Problem details: Bring together copies of the lines in the data below that contain the word "computer".

Records shown:
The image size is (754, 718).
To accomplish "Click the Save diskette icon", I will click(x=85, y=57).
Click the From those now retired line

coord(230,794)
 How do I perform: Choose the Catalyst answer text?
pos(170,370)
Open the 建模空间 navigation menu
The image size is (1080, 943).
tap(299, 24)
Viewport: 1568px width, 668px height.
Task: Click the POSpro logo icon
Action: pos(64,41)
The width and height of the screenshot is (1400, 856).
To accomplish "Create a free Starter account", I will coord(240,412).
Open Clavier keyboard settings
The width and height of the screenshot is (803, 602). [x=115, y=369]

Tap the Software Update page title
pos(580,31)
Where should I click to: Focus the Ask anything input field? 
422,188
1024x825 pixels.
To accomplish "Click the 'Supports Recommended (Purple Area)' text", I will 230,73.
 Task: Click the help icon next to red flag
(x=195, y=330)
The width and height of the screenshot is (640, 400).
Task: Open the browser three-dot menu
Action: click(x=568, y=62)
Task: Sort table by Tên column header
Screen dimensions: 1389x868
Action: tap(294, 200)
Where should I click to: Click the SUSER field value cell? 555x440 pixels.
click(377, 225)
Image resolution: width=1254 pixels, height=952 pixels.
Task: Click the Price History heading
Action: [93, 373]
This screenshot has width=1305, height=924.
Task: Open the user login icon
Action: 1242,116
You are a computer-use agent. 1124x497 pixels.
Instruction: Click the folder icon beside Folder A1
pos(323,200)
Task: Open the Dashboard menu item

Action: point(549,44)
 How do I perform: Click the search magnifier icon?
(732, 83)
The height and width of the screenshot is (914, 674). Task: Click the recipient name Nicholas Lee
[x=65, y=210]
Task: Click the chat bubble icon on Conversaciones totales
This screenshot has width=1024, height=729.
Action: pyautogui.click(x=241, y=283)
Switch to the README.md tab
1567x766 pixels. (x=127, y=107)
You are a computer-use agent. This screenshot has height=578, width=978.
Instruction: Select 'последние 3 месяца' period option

Your response:
You are a computer-use agent. 1124x497 pixels.
You are a computer-use agent. This screenshot has height=578, width=978.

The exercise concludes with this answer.